In November 2010, the operations of the Beidaihe branch of the company was separated from that of Qinhuangdao. In the next year, the state-owned Beidaihe Water Works Corporation was founded with Ma Chaoqun as its chief executive. The company served Beidaihe as well as neighbouring counties. More importantly, the company was charged with providing water to various state and party agencies stationed in the area, including to Communist leaders during their annual summer retreat in Beidaihe. In 2012, Ma was given recognition by the province for his high performance during the summer months, named a "Model Labourer" by the city of Qinhuangdao.

In January 2014, Ma was reported by people with links to a state-owned company in Beijing as having solicited bribes worth millions of yuan from a local hotel. On February 12, 2014, Ma was detained for a corruption investigation. His younger brother Ma Zhongqun was detained on the same day, and his younger sister Ma Qingru was arrested a month later. On November 12, 2014, the Hebei provincial Commission for Discipline Inspection (CDI) released findings of its investigation, accusing Ma of embezzlement, bribery, and illegally moving public resources. He was arrested and faced a raft of criminal charges.

The Ma case gained notoriety for the astronomical value of alleged bribes. The Hebei CDI was said to have discovered over 120 million yuan ($19.3 million) worth of cash in Ma's home. Also unearthed was 37 kilograms of gold and 68 real estate certificates of ownership. To carry out Ma's arrest, the police mobilized the city's special operations unit, as Ma was believed to have ties with local organized crime. That Ma, merely a division-level (处级) official (i.e., rank equivalent to that of a county governor) had such a large sum stored up in his home shocked the public. Ma's mother Zhang Guiying denied that her son was corrupt, claiming that the assets were the result of years of hard work by her husband who operated a coal mine, asserting that her son was being blackmailed.

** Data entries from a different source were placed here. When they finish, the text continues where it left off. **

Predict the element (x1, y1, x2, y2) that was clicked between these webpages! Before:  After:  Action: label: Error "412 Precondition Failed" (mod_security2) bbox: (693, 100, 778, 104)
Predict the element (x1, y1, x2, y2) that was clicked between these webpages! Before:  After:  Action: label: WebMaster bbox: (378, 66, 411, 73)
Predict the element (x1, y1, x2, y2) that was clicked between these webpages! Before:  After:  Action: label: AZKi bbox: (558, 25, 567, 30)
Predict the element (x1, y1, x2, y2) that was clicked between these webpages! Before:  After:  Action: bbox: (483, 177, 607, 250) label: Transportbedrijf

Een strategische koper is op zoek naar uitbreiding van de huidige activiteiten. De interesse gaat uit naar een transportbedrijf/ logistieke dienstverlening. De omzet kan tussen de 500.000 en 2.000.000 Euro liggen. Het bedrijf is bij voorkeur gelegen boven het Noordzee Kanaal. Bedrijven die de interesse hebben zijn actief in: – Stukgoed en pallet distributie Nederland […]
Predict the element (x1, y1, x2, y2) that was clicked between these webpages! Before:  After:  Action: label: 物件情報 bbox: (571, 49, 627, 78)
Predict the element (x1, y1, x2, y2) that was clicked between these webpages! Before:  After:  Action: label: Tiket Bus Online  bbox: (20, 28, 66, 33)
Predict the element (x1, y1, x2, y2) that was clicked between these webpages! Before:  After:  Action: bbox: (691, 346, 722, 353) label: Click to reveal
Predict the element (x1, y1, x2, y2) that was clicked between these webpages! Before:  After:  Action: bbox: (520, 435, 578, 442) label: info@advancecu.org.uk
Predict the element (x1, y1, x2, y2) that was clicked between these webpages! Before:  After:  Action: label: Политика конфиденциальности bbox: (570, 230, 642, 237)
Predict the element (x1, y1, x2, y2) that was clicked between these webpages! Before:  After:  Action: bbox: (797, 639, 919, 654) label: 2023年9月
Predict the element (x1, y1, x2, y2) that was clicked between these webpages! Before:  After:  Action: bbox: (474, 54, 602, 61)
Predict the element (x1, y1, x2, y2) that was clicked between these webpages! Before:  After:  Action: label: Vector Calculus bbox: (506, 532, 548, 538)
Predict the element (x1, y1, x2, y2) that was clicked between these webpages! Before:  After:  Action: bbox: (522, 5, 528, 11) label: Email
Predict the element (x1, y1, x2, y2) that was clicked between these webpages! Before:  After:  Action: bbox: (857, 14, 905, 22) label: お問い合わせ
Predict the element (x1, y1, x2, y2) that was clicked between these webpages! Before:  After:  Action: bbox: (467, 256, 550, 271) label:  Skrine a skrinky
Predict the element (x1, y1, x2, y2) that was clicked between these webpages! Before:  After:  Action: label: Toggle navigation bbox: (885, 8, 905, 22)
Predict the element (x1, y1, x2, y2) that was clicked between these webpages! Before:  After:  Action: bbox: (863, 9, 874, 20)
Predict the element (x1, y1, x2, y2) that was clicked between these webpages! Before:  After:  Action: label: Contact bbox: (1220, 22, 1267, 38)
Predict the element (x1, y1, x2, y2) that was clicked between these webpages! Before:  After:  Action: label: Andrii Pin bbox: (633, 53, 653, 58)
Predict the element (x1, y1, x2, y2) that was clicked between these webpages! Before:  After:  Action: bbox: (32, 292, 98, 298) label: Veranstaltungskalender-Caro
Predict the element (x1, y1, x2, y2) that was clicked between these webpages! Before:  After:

Chinese media has also reported connections between Ma Chaoqun and his so-called "godfather", who was suspected to be a high-level official from Beijing. It has been suggested that the processing of the case has faced interference from the authorities as increasing its scope may have dragged out an 'untouchable tiger'.

Ma is married to Zhang Lihuan (张丽焕) . They had one son named Ma Weihe (马唯贺) . Ma's name, "Chaoqun", means "soars above the rest."